First thing to know is that Afghan Hands is a nonprofit organization that teaches women to earn a living. It is not a charity as one might think. Every member of our Afghan Hands family earns their money by studying and/or working for the Afghan Hands project. The goal is to give a hand up, not a hand down to participants. We are primarily a literacy project for adult women that could not get an education due to war and the closure of girls school during the Taliban, and later due to post-war societal issues. We started in 2004 with five widows and quickly grew to 40. We also fine-tuned their embroidery skills in order for them to earn a living so they are not burdens to their family any longer and quickly become financial assets.

What are the biggest challenges for women today in Afghanistan?
Gender discrimination is a class issue in Afghanistan for the most part. Educated women can hold jobs as high as they wish. This reflects sexism as a class and financial construct in Afghanistan. Education is the only way out of that loop.

What makes the work that Afghan Hands does unique to other organizations that are there to help?
We are a grassroots organization that prides itself on being sustainable without the help of government, military or other types of sponsors. On one hand we pride ourselves on
working hard and earning money from the labor of our love, but on the other hand this hurts us because we lack money to build tangible infrastructure to properly market our
products or have a centralized office and program center.

How much money has been raised?
We had a strong first few years. Getting press always boosts the sales. The first piece of press we got in People magazine, we sold around $28,000.00 in two weeks. This ensured the money for the following year. In 2008/2009, when the economy was in a bad place, we had a few extremely tough years financially. I’m blessed that I was able to carry the project with my own income.
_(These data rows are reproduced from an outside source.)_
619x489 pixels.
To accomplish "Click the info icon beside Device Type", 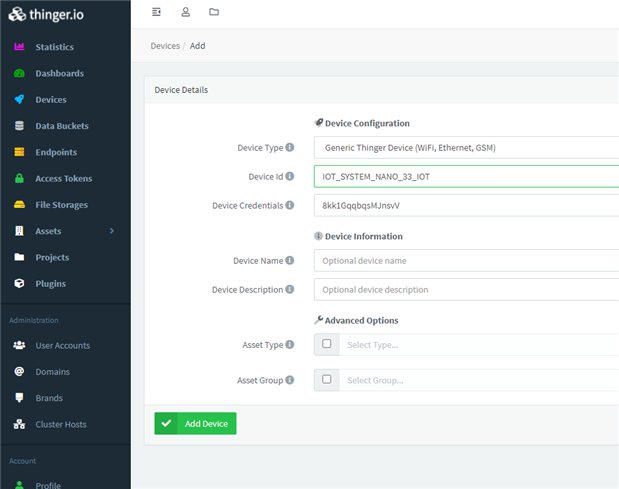I will (x=290, y=147).
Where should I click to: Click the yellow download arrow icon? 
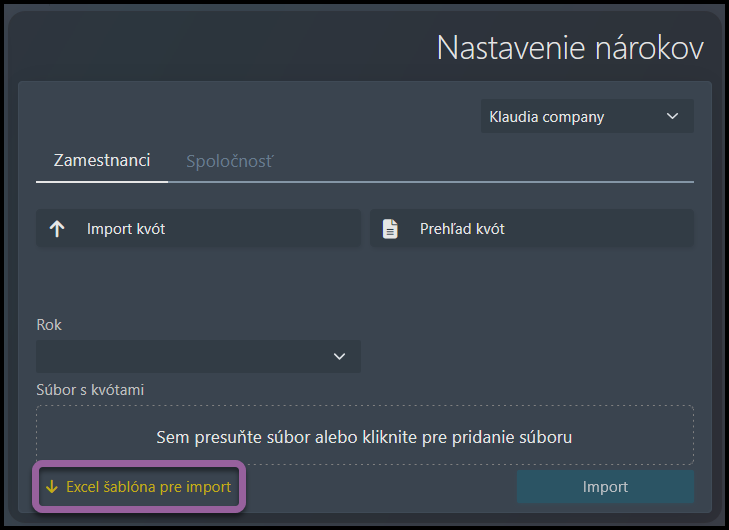52,487
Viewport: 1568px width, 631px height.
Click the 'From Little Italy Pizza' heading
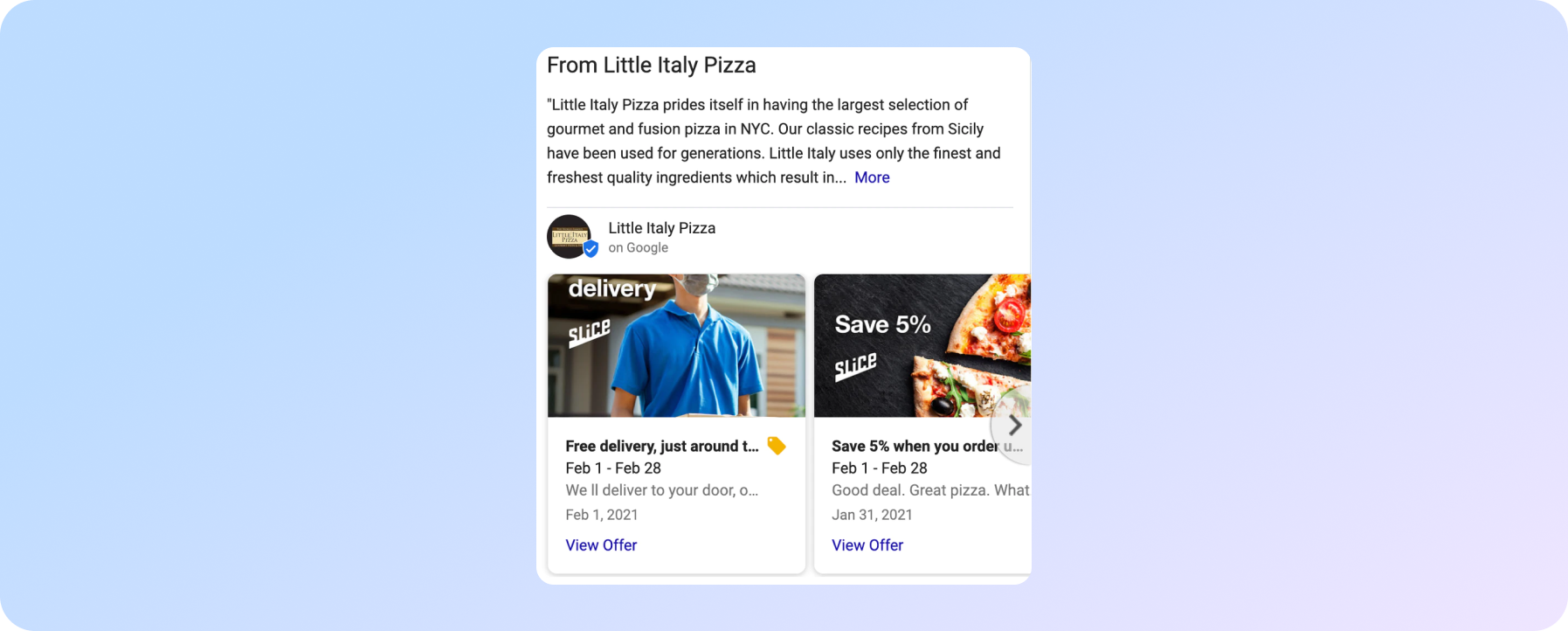tap(652, 66)
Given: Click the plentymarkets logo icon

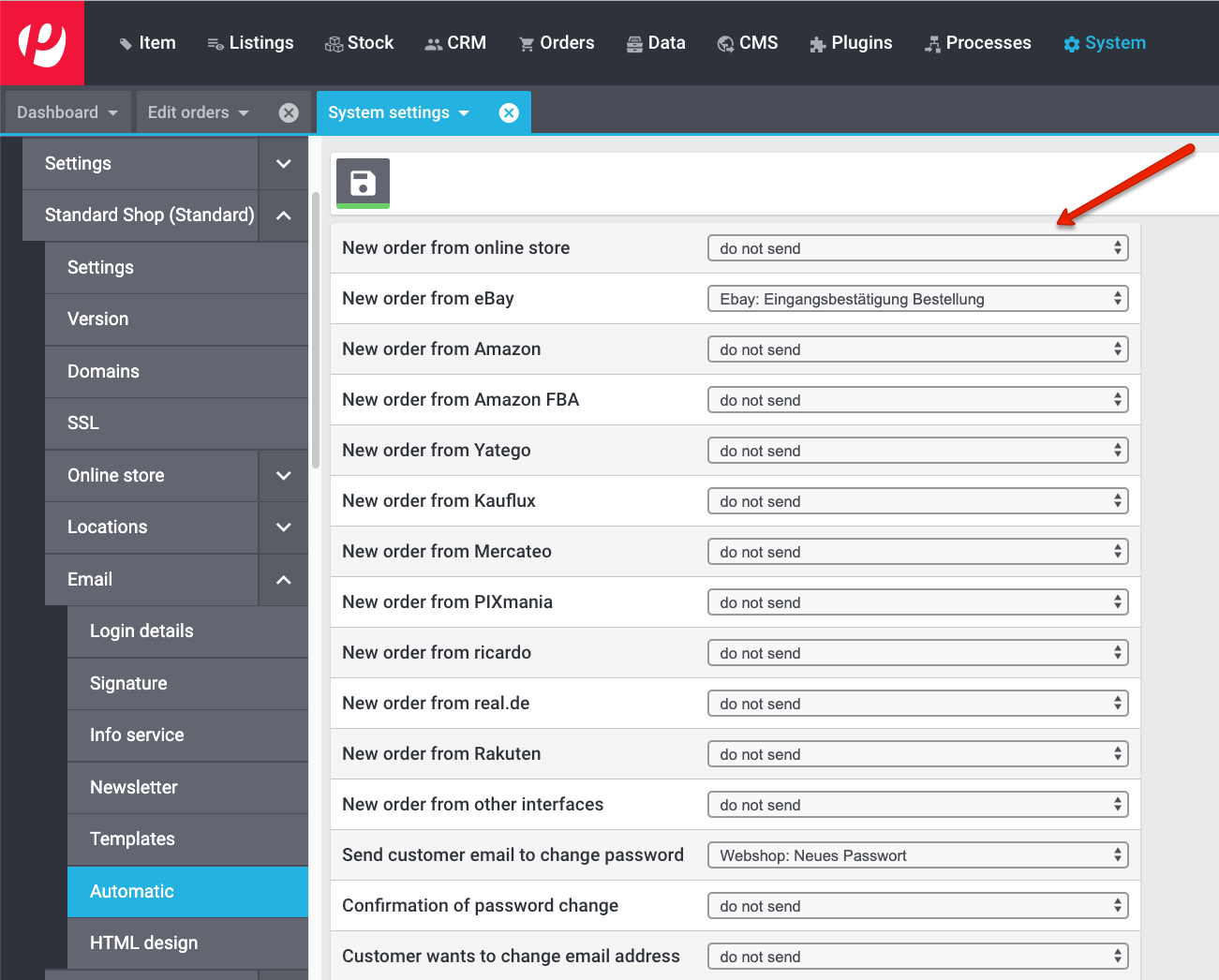Looking at the screenshot, I should [x=42, y=43].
As the economy improved we recovered and have sold $350,000.00 worth of product to date, so we are once again totally sustainable.
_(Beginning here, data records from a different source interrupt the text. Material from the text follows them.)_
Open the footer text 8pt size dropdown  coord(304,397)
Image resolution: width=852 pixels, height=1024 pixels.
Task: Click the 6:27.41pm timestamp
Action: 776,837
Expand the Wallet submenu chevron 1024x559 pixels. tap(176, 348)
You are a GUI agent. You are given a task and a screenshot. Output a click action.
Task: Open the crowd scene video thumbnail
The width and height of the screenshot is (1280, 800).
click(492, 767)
How does the organization use the money that it raises?
The money from our sales goes into a pool. We pay women to study half-a-day. However they must pass an exam every month in order to get the stipend. For their embroidery they make money according to their skills, how complex the work
is and also how long they have been with us. Bear in mind that out of 100 women we can only sell the work of maybe 20-25 of them. The rest stays in Kabul if it doesn’t pass our inspection criteria. We literally bring masterpieces to the states and they are exquisite!

How many women are involved in Afghan Hands project?
To date we have trained 200 women. 100 of them were transferred to a local program in Jalalabad because it became too dangerous for me to go there on my own and the cost of hiring security is astronomical.
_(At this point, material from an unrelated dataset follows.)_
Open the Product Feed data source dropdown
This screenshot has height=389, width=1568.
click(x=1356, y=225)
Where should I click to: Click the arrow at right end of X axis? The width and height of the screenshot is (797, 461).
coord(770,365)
What is the design process like?
Originally the project was more of an art project. I have collected Suzani textiles all my life with no opportunity to enjoy them or display them since I live in a small apartment
in NYC. When we started Afghan Hands, I packed them all in a suitcase and left them with our late manager Noor Jaan who helped our participants chose patterns and mix them as they wish to create their work of art.

The original collections had a very folk art kind of vibe to them. We had amazing reactions from our clients but it was too eccentric for fashion retailers. A buyer from Barney’s advised me to have them only a few colors per shawl. So we tried that, still leaving the design and coloring up to the artisan. The results were shockingly modern but still with a bold ethnic twist. These one-of-a-kind, yet cohesive, groupings of shawls were very successful and sold very well in our events as well as at modern art museums in both Houston and in New York City.

To keep things fresh, we joined forces with my client Claire Danes, an avid collector of Afghan Hands pieces and an embroidery enthusiast, along with her mother, artist Carla
Danes, who designed this whimsical collection that took three years to produce. It was the first time we actually made a collection. It came out a little lost in translation, but in a
good way. It took a long time to produce this collection mainly because our artisans were terrified of translating paintings into embroidery. But once they started to embroider and gained confidence — they soared.

So even when a design is repeated, every piece is somewhat individual and unique to every other?
Yes, every piece is handmade, so what happens with the pieces is that the tension of stitch and the placement of hands varies from artisan to artisan, much like individual
handwriting which is specific to each person. So even with the exact same design and color, the personality of each piece is very different. And that is just the physical aspect of it. Our shawls take an average of one to three months to produce. Our clients swear that there is energy of each artisan infused in the shawls they buy. One described wearing one as being like getting a hug from the woman that made it.